Maryana Bodnar is a Ukrainian visual artist, portrait photographer, and photography educator. She is a Gold Winner of the 2025 edition of the Tokyo International Foto Awards.
Her artistic practice is rooted in portraiture as a psychological and visual study. Bodnar works with actors, musicians, mothers of soldiers, and private individuals, approaching each subject as a collaborator. Her images are constructed through disciplined composition, sculptural light, and a restrained visual language that emphasizes emotional precision.
War has become a defining context of her recent practice. Her award-winning project “Fractured Frequency” approaches the body as a site of disruption, where visual interference, distortion, and compositional fracture become metaphors for internal states shaped by conflict and prolonged tension.  The project reflects on how constant shelling, sirens, and daily reports of casualties fracture inner balance, shaping states of emptiness, aggression, and paralysis. The project received Gold at the 2025 edition of the Tokyo International Foto Awards.

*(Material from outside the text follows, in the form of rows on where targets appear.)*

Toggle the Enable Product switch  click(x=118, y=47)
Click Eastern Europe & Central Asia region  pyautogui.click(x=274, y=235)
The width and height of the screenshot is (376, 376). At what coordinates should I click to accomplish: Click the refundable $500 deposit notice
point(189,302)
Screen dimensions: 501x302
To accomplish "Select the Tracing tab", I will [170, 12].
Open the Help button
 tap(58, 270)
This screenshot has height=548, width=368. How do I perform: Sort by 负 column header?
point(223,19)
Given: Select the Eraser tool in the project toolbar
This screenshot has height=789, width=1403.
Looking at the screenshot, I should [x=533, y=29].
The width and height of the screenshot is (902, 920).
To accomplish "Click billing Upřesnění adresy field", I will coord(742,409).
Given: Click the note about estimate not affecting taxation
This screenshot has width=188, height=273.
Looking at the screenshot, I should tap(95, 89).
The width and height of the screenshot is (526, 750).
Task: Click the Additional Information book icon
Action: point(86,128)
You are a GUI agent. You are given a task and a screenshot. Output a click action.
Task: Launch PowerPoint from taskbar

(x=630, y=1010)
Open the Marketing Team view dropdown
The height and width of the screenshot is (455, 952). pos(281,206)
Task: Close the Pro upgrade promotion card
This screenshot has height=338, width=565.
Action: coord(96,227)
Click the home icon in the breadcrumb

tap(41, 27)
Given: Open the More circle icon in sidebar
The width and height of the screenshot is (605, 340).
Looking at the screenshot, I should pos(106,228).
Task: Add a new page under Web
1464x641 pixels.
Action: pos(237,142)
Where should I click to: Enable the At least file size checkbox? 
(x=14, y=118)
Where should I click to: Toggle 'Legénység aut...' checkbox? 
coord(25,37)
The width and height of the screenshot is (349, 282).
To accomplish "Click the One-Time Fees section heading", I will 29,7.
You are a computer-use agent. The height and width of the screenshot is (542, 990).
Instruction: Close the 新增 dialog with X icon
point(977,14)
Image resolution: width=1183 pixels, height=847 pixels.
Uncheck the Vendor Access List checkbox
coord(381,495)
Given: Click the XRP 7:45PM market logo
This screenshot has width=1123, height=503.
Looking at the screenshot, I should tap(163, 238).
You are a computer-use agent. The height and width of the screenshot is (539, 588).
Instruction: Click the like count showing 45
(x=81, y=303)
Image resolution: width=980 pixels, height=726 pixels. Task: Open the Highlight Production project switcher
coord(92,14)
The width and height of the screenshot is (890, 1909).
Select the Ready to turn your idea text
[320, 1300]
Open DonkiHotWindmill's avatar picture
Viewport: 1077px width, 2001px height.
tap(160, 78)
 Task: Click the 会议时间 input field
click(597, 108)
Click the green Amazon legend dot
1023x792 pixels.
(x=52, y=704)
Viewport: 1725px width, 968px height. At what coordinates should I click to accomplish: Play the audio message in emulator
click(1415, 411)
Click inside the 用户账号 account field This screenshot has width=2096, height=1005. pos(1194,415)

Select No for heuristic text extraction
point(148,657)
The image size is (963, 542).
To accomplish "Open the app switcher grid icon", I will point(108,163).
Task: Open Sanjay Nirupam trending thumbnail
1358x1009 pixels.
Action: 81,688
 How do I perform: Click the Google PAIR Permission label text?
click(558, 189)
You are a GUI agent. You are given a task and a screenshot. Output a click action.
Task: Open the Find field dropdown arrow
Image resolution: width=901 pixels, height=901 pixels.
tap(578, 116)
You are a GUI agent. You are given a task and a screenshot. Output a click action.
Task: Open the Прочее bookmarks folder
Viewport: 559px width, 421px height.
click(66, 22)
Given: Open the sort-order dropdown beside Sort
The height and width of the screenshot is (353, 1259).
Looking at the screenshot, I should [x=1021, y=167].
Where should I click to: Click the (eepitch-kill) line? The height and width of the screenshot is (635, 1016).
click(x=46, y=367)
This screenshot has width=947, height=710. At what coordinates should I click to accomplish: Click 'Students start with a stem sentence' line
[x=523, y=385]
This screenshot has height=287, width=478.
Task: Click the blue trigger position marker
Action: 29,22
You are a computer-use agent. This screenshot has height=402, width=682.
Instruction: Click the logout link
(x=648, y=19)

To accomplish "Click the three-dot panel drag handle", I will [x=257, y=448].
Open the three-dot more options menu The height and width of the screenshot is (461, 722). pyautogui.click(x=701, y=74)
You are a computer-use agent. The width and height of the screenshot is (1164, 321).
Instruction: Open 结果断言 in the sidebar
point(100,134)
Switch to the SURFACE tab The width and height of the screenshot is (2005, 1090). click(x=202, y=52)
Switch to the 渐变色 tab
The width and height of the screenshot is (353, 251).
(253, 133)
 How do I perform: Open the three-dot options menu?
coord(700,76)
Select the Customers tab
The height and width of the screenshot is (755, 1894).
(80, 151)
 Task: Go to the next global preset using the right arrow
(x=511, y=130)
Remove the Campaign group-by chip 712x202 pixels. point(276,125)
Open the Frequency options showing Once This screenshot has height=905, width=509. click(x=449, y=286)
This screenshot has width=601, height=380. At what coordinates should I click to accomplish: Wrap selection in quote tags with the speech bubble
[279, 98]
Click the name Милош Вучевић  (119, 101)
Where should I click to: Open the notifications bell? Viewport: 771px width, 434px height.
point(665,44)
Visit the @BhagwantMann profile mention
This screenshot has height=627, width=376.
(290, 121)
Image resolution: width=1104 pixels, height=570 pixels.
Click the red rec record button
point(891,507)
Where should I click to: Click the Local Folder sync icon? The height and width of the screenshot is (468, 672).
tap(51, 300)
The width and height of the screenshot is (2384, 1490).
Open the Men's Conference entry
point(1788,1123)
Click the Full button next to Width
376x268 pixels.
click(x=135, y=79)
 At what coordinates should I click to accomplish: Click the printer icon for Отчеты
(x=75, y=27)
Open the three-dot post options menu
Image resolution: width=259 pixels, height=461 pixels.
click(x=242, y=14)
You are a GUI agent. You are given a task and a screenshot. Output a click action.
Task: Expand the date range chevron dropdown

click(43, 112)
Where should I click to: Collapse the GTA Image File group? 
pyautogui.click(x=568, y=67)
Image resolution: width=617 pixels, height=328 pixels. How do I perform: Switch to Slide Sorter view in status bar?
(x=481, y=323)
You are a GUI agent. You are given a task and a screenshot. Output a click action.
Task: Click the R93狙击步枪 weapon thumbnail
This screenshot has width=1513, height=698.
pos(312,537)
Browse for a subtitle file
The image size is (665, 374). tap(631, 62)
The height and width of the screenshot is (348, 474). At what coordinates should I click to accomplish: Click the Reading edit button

The project “Don’t Be Silent. Captivity Kills”, created in collaboration with families of Azovstal defenders, reflects on the emotional condition of women advocating for relatives held in captivity. The series was presented at the National Art Gallery of Ukraine and Kosenko Art Gallery in Bucha.
Her audio-visual project “Lullaby. In the Embrace of War” explores motherhood within wartime reality. Drawing from chiaroscuro traditions and minimalist iconography, the project examines grief, waiting, and the fragile continuity between mother and child in conditions of absence and uncertainty.
Alongside her artistic practice, Bodnar teaches photography, focusing on portrait construction, light as narrative structure, and the development of an authorial visual language. Her pedagogical approach emphasizes analytical thinking and conceptual clarity.